Karting for children and adults at Grabels junction 62 off the motorway.
Aquarium at Odysseum, Montpellier.
Boat trips on the Canal du Midi, hire your own boat or take a trip.
Adventure Centre climb through the trees at Maguelone near Montpellier.
Water World swings and slides at the aqua centre at Lunas, Canoeing at the base of the Cevennes, the spectacular and unspoiled gorges between rugged cliffs.
Bowling and Planetarium at Odysseum Montpellier and the Pirates Paradise restaurant.
Dinosaur Park a great day out for kids at Meze.
Jet-ski and speed boats on the sea at Plage du Grau d’Agde. Horse riding on the beach at Ranch Fumat at Vias Plage.
Zoo du Lunaret, Montpellier Zoo, lots of animals to see and it's free. At the same place is the impressive Serre Amazonienne (Amazonian Greenhouse).
Réserve Africaine de Sigean, roaming lions, bears, giraffes, elephants drive through.

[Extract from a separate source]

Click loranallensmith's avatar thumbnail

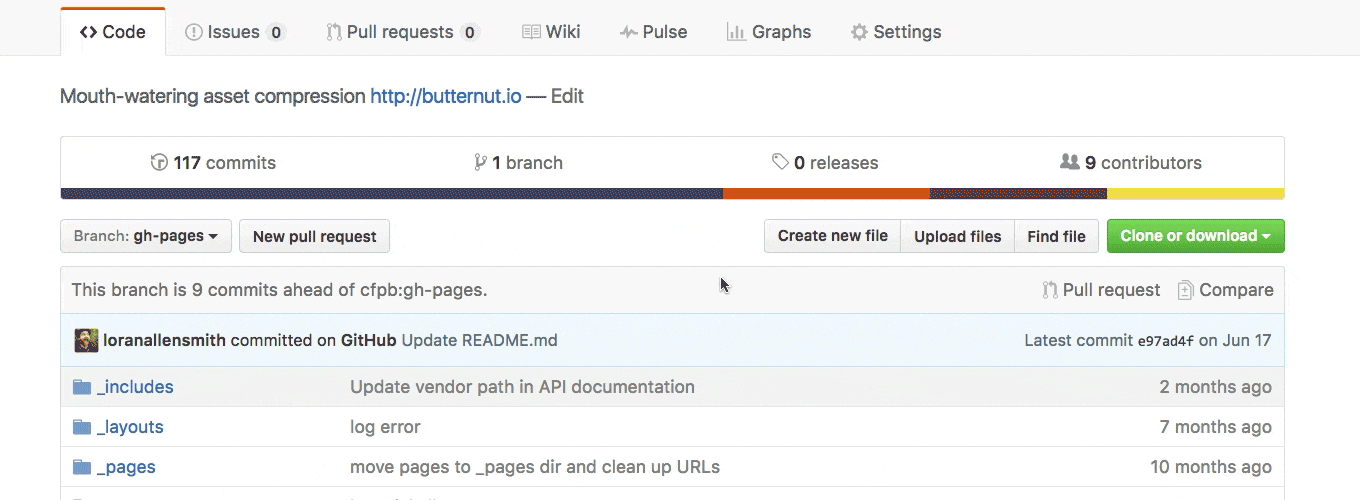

Cycling and hiking are really popular pursuits in the area. Just one suggestion is the amazing Upper Languedoc Greenway. It is a dead-flat route on a converted train line that winds its way serenely along the Thore river. Starts in La Trivalle (near Lamalou-les-Bains) and ends in Mazamet, passing through many little villages on the way, ideal to stop off for lunch. Bikes can be hired.